▶ _Objective_: Gather every line of the material that contains the string "height" and list them.

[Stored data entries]
┄┄┄┄┄┄┄┄┄┄┄┄┄┄┄┄┄┄┄┄
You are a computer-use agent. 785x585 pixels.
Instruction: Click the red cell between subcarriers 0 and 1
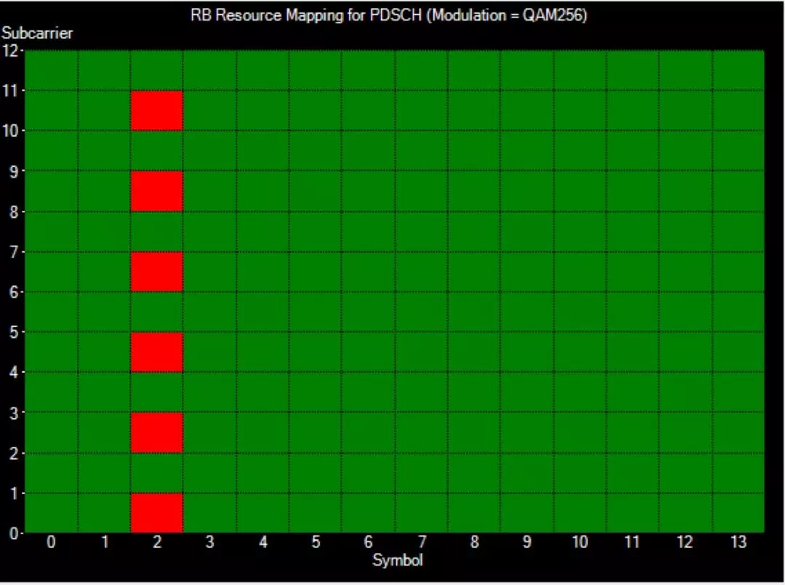pyautogui.click(x=157, y=512)
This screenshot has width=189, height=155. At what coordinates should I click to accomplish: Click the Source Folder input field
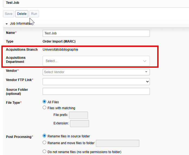[x=96, y=91]
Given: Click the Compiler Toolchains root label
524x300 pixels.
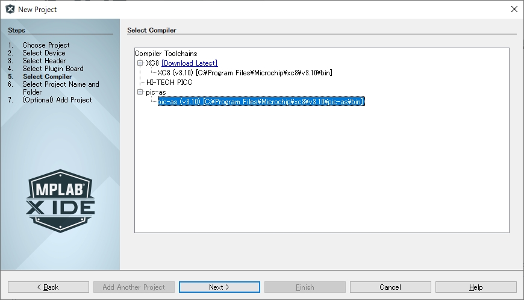Looking at the screenshot, I should coord(166,54).
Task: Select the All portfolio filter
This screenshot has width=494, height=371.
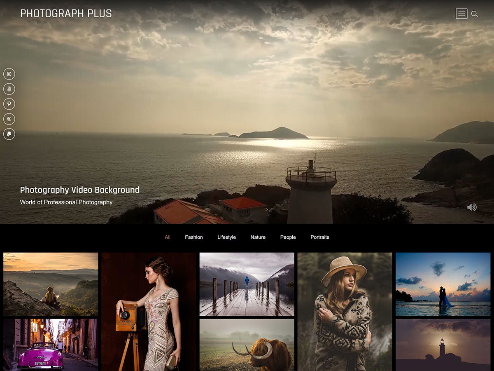Action: (x=168, y=237)
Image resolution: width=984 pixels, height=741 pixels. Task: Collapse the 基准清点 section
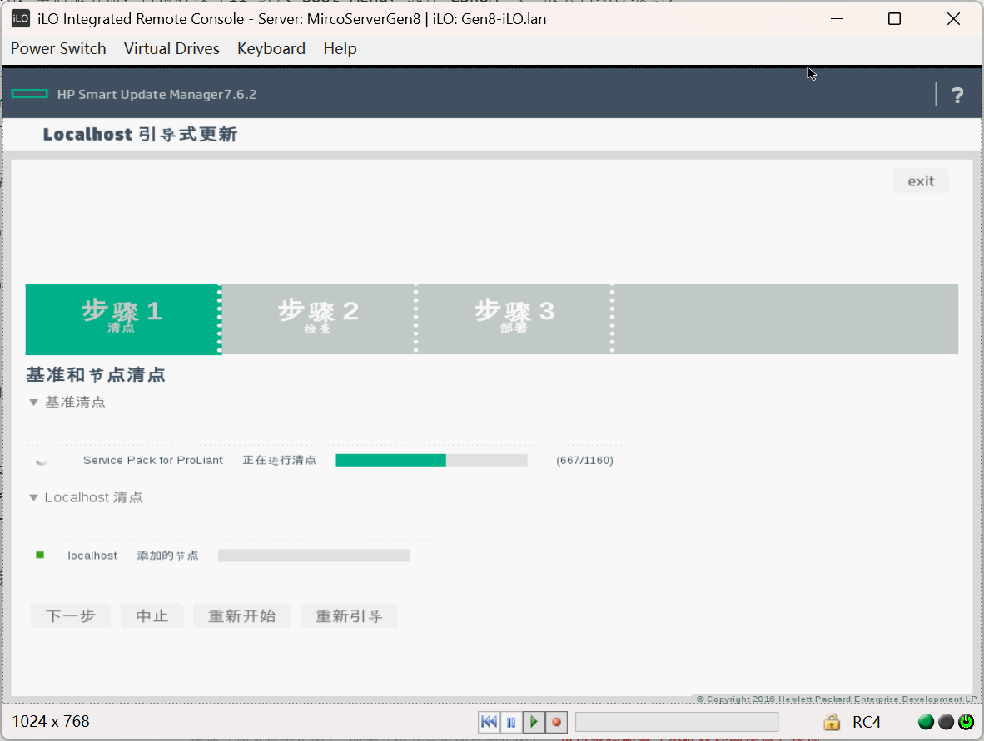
┄┄┄┄┄┄┄┄┄┄┄┄┄┄┄┄┄┄┄┄
▶ _Complete output_:
This screenshot has width=189, height=155. At what coordinates should I click to accomplish: Click the Source Folder input field
This screenshot has width=494, height=371.
Image resolution: width=984 pixels, height=741 pixels. Task: Collapse the 基准清点 section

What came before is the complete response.